Obwohl ich mich explizit auf die vorher von mir ausgewählten Fähigkeiten beschränke, juckt es förmlich in den Fingern, einmal die anderen Fertigkeiten auszuprobieren. Beispielsweise den Schwertkampf. Schließlich hantiert Gandalf ja auch vor dem Balrog mit seiner Klinge rum und es würde die Nahkämpfe ungemein vereinfachen. Das Problem ist nur: Was ist, wenn einem dadurch ein wichtiges Talent flöten geht? Dark Messiah of Might & Magic ist selbst in den ersten Kapiteln streckenweise so anspruchsvoll, dass ein leichtfertiges Rumgeklicke im Skilltree zu späteren Problemen führen kann. Man besitzt zwar alle möglichen offensiven Sprüche und klatscht die Feinde im Handumdrehen, aber ohne erhöhte Manaregeneration ist nach zwei bis drei Kerlen Schluss. Und wer dann nicht schnell den Stab mittels Schnelltasten auspackt oder Fässer und Kisten zur Hand nimmt, steckt in der Bredouille. Kurzum: Wer einen Magier spielt, muss Köpfchen haben.

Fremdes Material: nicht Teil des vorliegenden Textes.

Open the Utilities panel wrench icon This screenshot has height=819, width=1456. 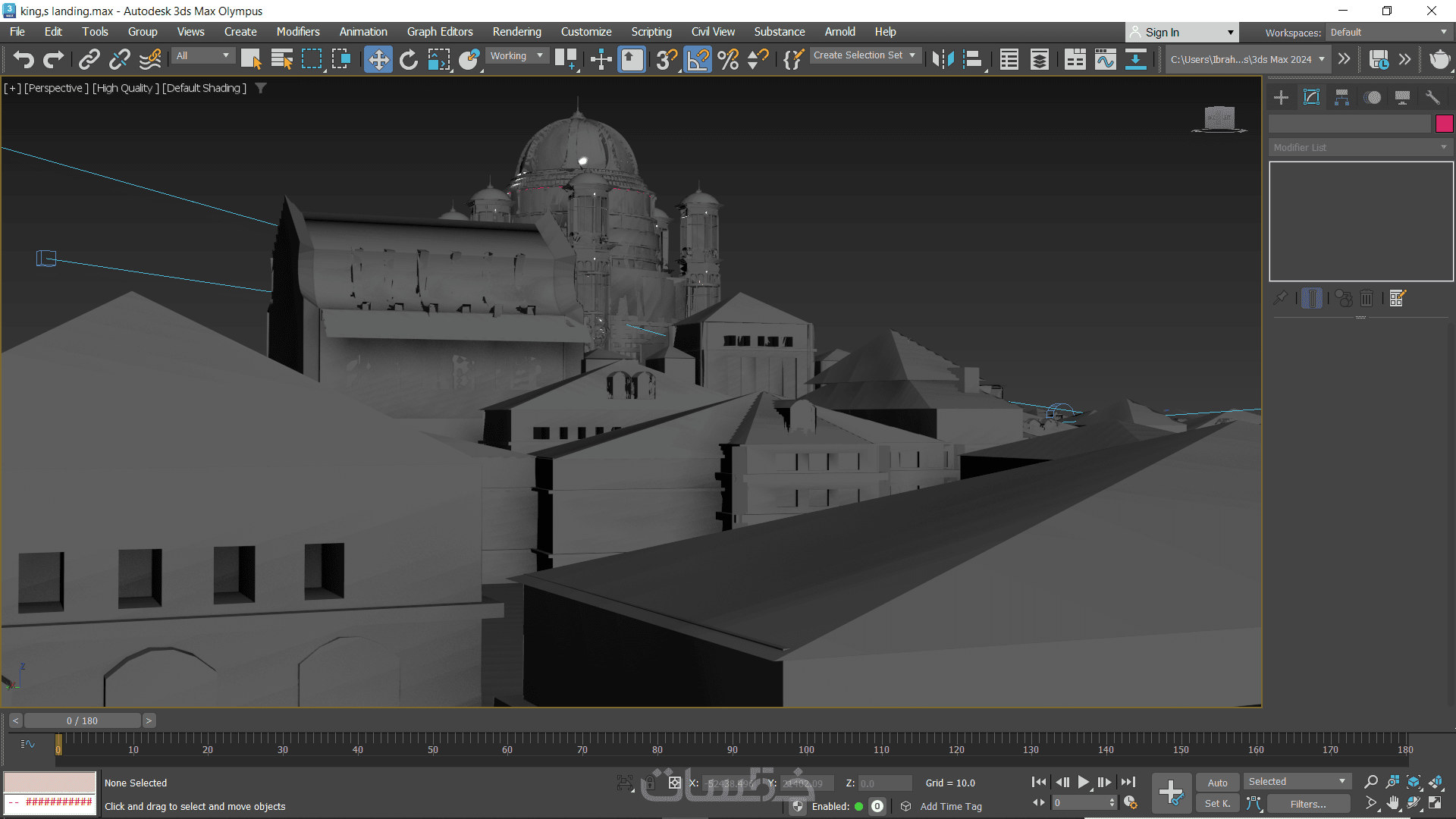[1432, 97]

Fazit: Als Magier ist es in Dark Messiah of Might & Magic sicherlich nicht einfach. Dafür aber umso unterhaltsamer und fordernder. Oftmals steht man einer Situation gegenüber, der man sich nicht gewachsen fühlt, diese aber durch List und Schläue durchsteht. Wer nicht nur wild um sich kloppen, sondern auch ein wenig grübeln möchte, der ist hier definitiv gut bedient.